[Exercise brief]
Look below for the line holding "Instruction: Open Windows" and the line holding "Uncheck Add my". Transcribe exactly those lines and all lines between them, nothing more.

[Pixel coordinate grounding data]

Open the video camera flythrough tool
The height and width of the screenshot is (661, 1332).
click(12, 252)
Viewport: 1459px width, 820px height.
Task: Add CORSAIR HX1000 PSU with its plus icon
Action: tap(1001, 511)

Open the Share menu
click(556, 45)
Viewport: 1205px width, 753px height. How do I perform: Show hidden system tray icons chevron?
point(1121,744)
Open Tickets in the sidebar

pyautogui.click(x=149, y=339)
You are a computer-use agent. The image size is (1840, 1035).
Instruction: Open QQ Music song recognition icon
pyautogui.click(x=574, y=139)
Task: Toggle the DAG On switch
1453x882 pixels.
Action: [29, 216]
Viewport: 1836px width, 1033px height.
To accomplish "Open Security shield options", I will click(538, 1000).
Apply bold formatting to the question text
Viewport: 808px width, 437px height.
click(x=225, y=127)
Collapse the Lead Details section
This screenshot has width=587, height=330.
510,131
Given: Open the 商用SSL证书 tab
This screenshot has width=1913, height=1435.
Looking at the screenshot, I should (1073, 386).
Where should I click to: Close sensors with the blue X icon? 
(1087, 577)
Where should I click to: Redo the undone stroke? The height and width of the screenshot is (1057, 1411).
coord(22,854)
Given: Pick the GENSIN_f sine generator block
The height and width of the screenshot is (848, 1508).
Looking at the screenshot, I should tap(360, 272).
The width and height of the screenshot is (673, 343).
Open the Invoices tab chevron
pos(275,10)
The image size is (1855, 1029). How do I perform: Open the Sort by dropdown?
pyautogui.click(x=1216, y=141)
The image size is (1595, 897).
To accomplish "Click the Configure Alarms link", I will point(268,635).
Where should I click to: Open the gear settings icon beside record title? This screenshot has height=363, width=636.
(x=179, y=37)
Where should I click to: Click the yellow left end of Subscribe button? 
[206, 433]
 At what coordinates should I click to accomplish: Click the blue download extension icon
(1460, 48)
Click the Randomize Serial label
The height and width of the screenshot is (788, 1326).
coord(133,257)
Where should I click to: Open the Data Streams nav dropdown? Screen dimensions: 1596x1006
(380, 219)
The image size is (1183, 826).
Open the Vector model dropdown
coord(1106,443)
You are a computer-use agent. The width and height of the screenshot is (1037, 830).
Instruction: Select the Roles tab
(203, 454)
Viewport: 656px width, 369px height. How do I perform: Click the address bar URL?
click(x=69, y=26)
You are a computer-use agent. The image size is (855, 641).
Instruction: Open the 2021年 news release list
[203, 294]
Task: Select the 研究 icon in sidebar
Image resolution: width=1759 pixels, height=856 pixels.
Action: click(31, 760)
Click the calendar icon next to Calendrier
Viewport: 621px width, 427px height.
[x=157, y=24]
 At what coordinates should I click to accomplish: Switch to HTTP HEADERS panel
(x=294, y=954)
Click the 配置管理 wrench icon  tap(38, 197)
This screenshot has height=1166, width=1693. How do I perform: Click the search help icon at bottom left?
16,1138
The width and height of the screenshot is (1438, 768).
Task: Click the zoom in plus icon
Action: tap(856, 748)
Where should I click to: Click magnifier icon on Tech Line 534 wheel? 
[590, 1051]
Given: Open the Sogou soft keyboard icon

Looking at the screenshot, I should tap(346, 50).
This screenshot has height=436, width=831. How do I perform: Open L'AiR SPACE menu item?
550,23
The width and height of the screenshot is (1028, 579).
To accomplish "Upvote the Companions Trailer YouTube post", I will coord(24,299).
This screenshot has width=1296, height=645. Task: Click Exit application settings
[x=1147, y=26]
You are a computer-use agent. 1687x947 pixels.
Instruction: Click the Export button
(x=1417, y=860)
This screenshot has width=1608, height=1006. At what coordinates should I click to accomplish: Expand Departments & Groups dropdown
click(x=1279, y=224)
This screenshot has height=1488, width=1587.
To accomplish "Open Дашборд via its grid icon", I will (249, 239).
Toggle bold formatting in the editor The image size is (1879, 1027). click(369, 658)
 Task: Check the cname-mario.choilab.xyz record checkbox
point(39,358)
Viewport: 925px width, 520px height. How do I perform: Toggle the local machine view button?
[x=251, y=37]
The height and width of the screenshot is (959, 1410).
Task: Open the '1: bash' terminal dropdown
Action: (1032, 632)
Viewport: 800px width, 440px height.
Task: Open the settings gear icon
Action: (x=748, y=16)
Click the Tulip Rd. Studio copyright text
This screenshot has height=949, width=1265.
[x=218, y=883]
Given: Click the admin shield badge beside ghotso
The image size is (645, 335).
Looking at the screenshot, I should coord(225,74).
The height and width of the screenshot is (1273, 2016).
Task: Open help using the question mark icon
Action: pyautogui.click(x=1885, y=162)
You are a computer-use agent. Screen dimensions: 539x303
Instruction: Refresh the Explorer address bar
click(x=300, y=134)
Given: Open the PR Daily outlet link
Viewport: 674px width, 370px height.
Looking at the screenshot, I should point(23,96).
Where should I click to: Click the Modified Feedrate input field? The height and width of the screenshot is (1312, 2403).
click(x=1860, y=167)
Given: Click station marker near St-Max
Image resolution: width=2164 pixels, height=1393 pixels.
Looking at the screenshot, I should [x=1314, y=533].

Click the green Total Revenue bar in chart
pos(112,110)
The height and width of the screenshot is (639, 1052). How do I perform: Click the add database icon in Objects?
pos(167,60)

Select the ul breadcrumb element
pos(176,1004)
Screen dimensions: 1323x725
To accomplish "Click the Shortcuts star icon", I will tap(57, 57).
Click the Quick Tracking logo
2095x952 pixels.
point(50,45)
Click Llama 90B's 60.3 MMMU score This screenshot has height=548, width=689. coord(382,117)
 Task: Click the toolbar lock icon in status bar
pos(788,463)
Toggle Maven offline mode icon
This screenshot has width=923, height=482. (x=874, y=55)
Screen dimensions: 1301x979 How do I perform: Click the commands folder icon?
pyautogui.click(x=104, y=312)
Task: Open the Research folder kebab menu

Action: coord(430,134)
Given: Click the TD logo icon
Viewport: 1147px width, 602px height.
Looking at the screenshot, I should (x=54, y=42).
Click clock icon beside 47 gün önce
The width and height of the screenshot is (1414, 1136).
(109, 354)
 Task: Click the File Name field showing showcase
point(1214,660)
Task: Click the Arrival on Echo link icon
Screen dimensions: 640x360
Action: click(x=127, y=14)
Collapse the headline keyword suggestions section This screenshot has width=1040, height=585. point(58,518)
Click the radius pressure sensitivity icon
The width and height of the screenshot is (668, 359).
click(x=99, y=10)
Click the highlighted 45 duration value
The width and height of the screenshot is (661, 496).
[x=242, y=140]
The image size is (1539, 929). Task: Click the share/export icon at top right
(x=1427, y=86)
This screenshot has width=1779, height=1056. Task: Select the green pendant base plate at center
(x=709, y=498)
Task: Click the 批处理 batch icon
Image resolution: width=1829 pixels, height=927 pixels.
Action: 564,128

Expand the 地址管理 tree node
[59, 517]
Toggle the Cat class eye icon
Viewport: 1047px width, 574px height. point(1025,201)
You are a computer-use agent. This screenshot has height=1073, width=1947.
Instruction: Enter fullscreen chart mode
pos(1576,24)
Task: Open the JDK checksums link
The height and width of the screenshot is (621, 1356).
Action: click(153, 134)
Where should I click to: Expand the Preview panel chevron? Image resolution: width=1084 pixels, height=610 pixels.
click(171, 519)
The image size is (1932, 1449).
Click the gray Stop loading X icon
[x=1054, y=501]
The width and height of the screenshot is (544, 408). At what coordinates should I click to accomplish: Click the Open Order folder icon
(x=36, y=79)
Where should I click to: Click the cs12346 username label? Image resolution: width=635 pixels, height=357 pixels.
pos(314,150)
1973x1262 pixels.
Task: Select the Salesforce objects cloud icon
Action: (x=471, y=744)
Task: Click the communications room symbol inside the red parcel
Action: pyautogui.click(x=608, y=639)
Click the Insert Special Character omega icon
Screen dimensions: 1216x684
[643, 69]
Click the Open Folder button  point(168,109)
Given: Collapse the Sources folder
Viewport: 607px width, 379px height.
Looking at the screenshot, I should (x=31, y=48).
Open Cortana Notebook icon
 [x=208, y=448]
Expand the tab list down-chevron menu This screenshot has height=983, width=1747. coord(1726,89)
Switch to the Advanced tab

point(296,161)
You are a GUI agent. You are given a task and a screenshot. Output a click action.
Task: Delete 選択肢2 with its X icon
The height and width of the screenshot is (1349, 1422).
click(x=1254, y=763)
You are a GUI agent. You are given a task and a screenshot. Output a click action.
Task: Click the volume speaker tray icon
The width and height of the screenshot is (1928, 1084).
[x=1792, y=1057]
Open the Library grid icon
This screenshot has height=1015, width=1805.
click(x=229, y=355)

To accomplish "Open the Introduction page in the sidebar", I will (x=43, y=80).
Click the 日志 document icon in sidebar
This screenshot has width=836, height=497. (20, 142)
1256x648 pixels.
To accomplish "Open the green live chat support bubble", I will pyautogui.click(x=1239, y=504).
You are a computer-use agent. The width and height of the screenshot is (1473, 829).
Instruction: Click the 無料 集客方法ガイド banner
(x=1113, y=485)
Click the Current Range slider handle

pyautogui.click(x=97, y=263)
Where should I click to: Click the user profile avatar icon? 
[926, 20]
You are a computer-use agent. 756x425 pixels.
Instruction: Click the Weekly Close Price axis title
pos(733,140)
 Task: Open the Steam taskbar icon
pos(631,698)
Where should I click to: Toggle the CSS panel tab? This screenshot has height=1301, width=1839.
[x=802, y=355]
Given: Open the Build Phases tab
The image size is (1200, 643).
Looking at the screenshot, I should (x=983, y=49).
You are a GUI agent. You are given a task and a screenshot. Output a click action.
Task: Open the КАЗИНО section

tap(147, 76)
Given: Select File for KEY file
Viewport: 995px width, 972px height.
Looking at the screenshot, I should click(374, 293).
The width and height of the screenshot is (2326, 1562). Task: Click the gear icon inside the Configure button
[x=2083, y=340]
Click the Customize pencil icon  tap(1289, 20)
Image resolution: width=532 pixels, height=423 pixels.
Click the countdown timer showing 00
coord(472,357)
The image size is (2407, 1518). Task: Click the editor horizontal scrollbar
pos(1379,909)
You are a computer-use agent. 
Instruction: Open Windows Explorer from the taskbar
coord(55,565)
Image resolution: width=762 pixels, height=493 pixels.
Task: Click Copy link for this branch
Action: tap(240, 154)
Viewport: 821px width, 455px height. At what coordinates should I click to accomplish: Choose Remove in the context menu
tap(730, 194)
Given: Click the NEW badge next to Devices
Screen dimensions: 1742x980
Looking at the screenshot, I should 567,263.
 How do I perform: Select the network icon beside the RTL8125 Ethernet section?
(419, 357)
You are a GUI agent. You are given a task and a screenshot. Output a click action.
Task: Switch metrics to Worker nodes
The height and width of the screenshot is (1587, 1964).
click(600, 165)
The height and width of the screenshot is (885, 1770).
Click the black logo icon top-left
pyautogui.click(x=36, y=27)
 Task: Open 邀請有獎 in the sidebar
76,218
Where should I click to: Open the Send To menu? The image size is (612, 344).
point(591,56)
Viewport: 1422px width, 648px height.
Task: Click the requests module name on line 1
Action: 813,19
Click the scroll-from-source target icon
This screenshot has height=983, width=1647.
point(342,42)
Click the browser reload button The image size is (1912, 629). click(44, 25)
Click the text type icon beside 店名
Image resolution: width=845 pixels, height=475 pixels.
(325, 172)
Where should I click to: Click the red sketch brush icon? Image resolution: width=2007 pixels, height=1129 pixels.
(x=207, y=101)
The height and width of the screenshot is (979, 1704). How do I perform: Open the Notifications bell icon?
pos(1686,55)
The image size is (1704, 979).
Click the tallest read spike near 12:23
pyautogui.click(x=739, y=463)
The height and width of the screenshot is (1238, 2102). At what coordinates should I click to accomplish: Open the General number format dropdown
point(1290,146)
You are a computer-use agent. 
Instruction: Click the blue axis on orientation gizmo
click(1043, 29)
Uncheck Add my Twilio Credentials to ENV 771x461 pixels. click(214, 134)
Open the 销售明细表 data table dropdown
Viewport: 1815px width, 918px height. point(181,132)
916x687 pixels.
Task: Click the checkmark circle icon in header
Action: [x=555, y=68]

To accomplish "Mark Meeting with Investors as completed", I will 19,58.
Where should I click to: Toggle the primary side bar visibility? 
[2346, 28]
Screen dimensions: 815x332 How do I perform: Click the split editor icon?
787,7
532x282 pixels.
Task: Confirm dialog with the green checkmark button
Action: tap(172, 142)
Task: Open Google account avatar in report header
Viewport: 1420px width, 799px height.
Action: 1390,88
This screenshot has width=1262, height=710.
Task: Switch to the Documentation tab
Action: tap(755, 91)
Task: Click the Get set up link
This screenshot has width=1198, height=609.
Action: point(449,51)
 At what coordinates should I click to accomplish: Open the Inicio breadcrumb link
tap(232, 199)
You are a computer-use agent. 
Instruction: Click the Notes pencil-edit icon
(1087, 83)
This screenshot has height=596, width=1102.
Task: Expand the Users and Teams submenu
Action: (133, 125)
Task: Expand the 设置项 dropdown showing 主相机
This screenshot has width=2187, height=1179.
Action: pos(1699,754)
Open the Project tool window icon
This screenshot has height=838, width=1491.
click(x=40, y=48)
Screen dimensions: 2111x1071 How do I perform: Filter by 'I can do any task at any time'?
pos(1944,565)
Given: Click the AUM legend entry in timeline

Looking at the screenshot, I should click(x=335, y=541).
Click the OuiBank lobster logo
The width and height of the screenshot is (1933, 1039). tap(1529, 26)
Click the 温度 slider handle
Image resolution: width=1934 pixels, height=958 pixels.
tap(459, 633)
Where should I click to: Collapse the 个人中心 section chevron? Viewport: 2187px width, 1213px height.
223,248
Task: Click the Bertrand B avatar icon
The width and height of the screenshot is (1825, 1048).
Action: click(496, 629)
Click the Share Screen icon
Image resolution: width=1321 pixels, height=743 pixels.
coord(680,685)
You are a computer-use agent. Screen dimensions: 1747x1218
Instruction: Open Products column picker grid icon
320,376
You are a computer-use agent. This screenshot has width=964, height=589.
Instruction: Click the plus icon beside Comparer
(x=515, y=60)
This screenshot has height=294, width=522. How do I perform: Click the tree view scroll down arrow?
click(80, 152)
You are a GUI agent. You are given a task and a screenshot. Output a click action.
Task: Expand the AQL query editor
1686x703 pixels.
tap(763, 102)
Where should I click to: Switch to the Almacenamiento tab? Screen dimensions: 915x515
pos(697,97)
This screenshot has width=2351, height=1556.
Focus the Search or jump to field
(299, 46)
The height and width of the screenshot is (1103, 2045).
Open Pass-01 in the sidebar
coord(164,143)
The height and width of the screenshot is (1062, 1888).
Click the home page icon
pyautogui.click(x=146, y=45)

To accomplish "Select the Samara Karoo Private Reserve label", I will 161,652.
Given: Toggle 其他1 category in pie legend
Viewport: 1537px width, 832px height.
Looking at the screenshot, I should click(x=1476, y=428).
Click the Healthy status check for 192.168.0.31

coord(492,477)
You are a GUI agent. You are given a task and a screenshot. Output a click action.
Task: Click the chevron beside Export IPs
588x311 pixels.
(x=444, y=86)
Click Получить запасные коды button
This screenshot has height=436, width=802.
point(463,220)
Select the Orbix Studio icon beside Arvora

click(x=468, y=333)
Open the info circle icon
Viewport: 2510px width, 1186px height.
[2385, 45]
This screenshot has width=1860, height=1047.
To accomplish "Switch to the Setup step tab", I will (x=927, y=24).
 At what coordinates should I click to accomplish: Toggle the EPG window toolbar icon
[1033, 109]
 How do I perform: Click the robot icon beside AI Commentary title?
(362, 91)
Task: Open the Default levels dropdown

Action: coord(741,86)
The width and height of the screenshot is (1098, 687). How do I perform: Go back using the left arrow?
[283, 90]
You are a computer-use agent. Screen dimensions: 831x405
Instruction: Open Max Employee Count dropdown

[Answer to the problem]
Instruction: Open Windows Explorer from the taskbar
coord(55,565)
Image resolution: width=762 pixels, height=493 pixels.
Task: Click Copy link for this branch
Action: tap(240, 154)
Viewport: 821px width, 455px height. At what coordinates should I click to accomplish: Choose Remove in the context menu
tap(730, 194)
Given: Click the NEW badge next to Devices
Screen dimensions: 1742x980
Looking at the screenshot, I should 567,263.
 How do I perform: Select the network icon beside the RTL8125 Ethernet section?
(419, 357)
You are a GUI agent. You are given a task and a screenshot. Output a click action.
Task: Switch metrics to Worker nodes
The height and width of the screenshot is (1587, 1964).
click(600, 165)
The height and width of the screenshot is (885, 1770).
Click the black logo icon top-left
pyautogui.click(x=36, y=27)
 Task: Open 邀請有獎 in the sidebar
76,218
Where should I click to: Open the Send To menu? The image size is (612, 344).
point(591,56)
Viewport: 1422px width, 648px height.
Task: Click the requests module name on line 1
Action: 813,19
Click the scroll-from-source target icon
This screenshot has height=983, width=1647.
point(342,42)
Click the browser reload button The image size is (1912, 629). click(44, 25)
Click the text type icon beside 店名
Image resolution: width=845 pixels, height=475 pixels.
(325, 172)
Where should I click to: Click the red sketch brush icon? Image resolution: width=2007 pixels, height=1129 pixels.
(x=207, y=101)
The height and width of the screenshot is (979, 1704). How do I perform: Open the Notifications bell icon?
pos(1686,55)
The image size is (1704, 979).
Click the tallest read spike near 12:23
pyautogui.click(x=739, y=463)
The height and width of the screenshot is (1238, 2102). At what coordinates should I click to accomplish: Open the General number format dropdown
point(1290,146)
You are a computer-use agent. 
Instruction: Click the blue axis on orientation gizmo
click(1043, 29)
Uncheck Add my Twilio Credentials to ENV 771x461 pixels. click(214, 134)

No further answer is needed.